Eduardo Matos Moctezuma (born December 11, 1940) is a Mexican archaeologist of Dominican descent. From 1978 to 1982 he directed excavations at the Templo Mayor, the remains of a major Aztec pyramid in central Mexico City.

His father was a Dominican Republic diplomat that served in Panama, Venezuela and Mexico.

Matos Moctezuma graduated with a master's degree in archaeology from the National School of Anthropology and History and a master's degree in anthropology from the National Autonomous University of Mexico. He has excavated at archaeological sites in both the Maya area and in central Mexico. In addition to the Templo Mayor project, Matos has directed major fieldwork projects at the sites of Tula and Teotihuacan. He has also made important contributions to the study of the history of archaeology in Mexico.

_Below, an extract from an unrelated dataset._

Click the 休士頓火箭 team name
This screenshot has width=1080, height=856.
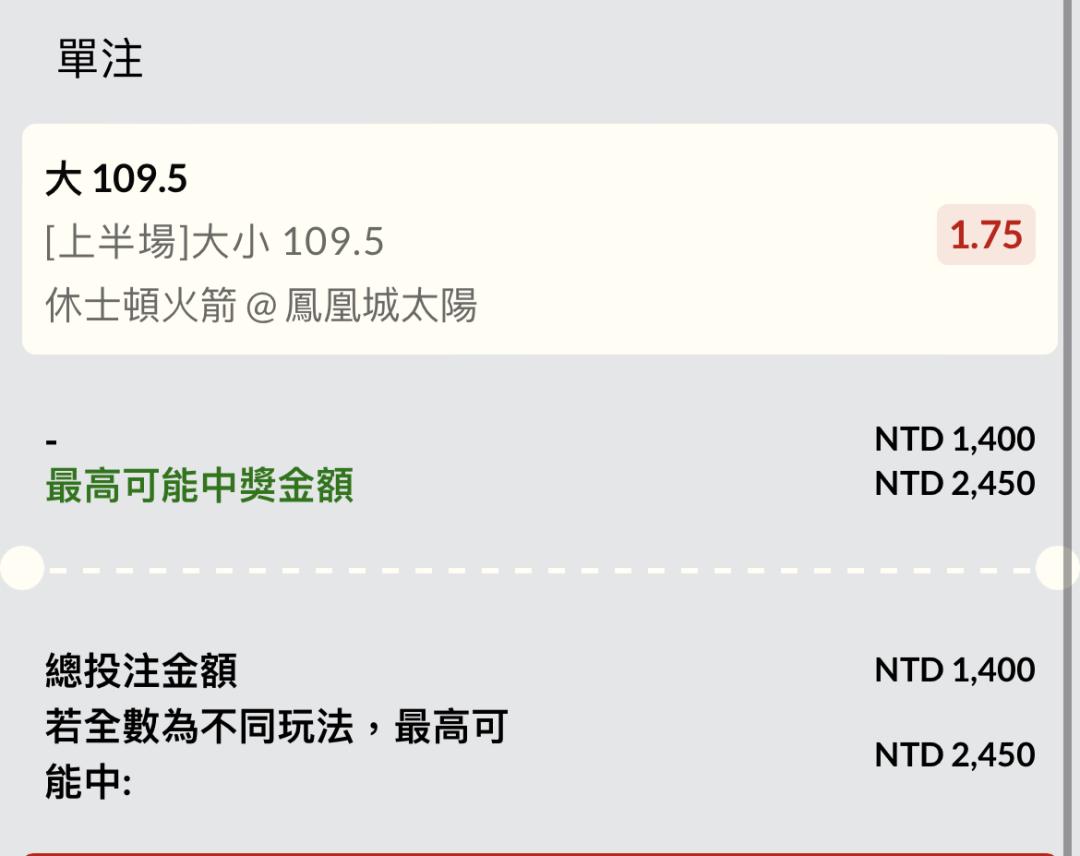[141, 305]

Matos Moctezuma was director of the Templo Mayor project from 1978 to 1982, one of the most important archaeological projects in the world. Several seasons of excavations uncovered the construction history of this central temple of the Aztec Empire, where numerous artefacts were unearthed, overturning scholarly understanding of Aztec religion, empire, and ideology. Matos Moctezuma oversaw the creation of the Templo Mayor Museum in which these spectacular finds are displayed, and he directed the Museum for many years. 1987 saw the creation of the Urban Archaeology Program (directed by Matos) in which excavations in downtown Mexico City were expanded beyond the immediate site of the Templo Mayor. This research continues today.

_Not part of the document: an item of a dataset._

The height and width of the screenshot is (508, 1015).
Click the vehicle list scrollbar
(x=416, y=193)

Eduardo Matos Moctezuma has published nearly 500 works during his career. His books include technical archaeological reports, interpretive works on archaeological finds, scholarly studies in the history of archaeology, exhibition catalogs, and collections of chapters. In addition to his work at the Templo Mayor and its museum, Matos Moctezuma has held many important posts in the field of Mexican archaeology. For the National Institute of Anthropology and History, he has directed the Department of Pre-Hispanic Monuments, the Archaeology Council, and the National Museum of Anthropology and History. He has also worked to explain archaeology and Aztec civilization to the public through lectures, writings, and museum exhibits, and was an interviewee for the Harvard Gazette in 2018 on the topic of ancient Aztec religion.

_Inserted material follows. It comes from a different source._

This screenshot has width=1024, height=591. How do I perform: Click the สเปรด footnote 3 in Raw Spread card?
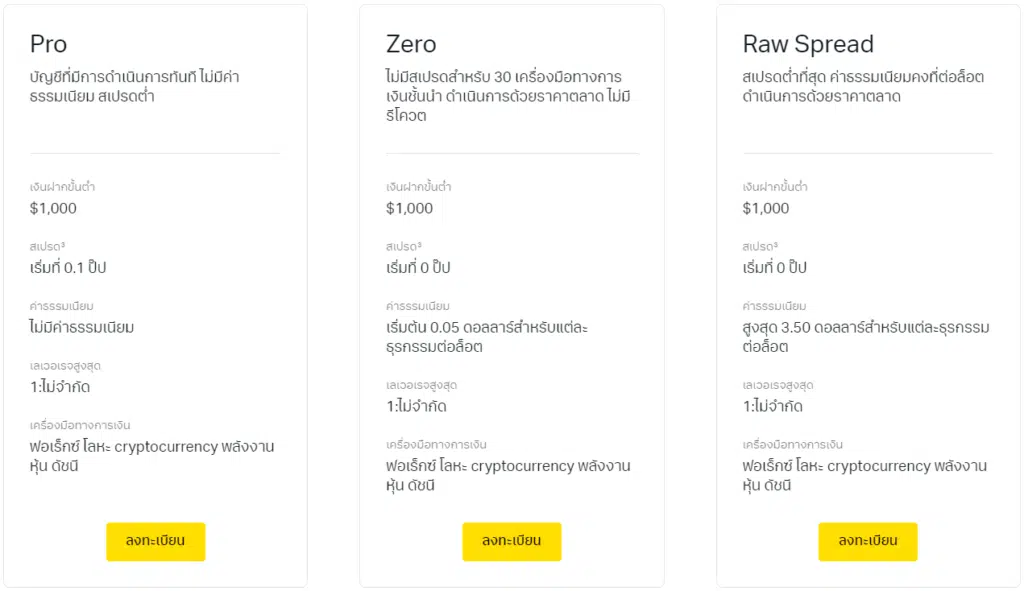[x=775, y=244]
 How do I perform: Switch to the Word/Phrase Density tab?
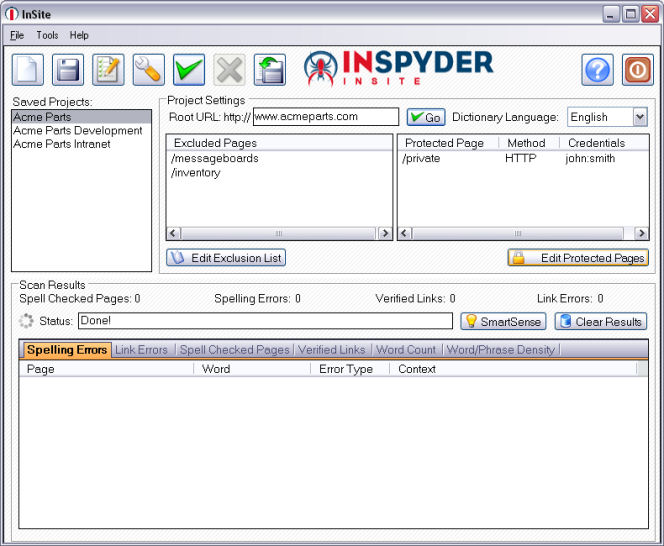[x=501, y=350]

Professor Matos has received many honors and awards, both in Mexico and in other countries. The most notable is election to the Colegio Nacional, a prestigious group of the top scholars and artists in Mexico. He has been distinguished as a Chevalier dans l'Ordre des Palmes Académiques, Chevalier de l'Ordre National du Mérite and given the Ordre des Arts et des Lettres by the Government of France. He has also received Venezuela's Andrés Bello Award, Harvard University's Henry B. Nicholson Medal and an honorary doctorate in science by the University of Colorado. He is also a member of the German Archaeological Institute, the Archaeological Institute of America, the Mexican Society of Geography and Statistics, the Mexican Academy of History and many other professional organizations. He was awarded the National Science and Arts Prize in 2007. In 2017, the Eduardo Matos Moctezuma Lecture Series at Harvard University were announced. In 2022 he was awarded the Princess of Asturias Award in the category "Social Sciences".

== Major publications ==

- Matos Moctezuma, Eduardo (1988) The Great Temple of the Aztecs. Thames and Hudson, New York.
- Matos Moctezuma, Eduardo (1995) Life and Death in the Templo Mayor. Translated by Bernard R. Ortiz de Montellano and Thelma Ortiz de Montellano. University Press of Colorado, Boulder.
- Matos Moctezuma, Eduardo (editor) (1999) Excavaciones en la catedral y el sagrario metropolitanos: programa de arqueología urbana. Instituto Nacional de Antropología e Historia, Mexico City.
- Matos Moctezuma, Eduardo (1999–2005) Estudios mexicas. 5 vols. El Colegio Nacional, Mexico City.
- Matos Moctezuma, Eduardo and Felipe Solis (2005) The Aztec Calendar and Other Solar Monuments. Grupo Azabache, Mexico City.
- Matos Moctezuma, Eduardo and Felipe R. Solís Olguín (editors) (2002) Aztecs. Royal Academy of Arts, London.
- Matos Moctezuma, Eduardo and Leonardo López Luján (2012) Escultura monumental mexica. Fondo de Cultura Económica. Mexico City.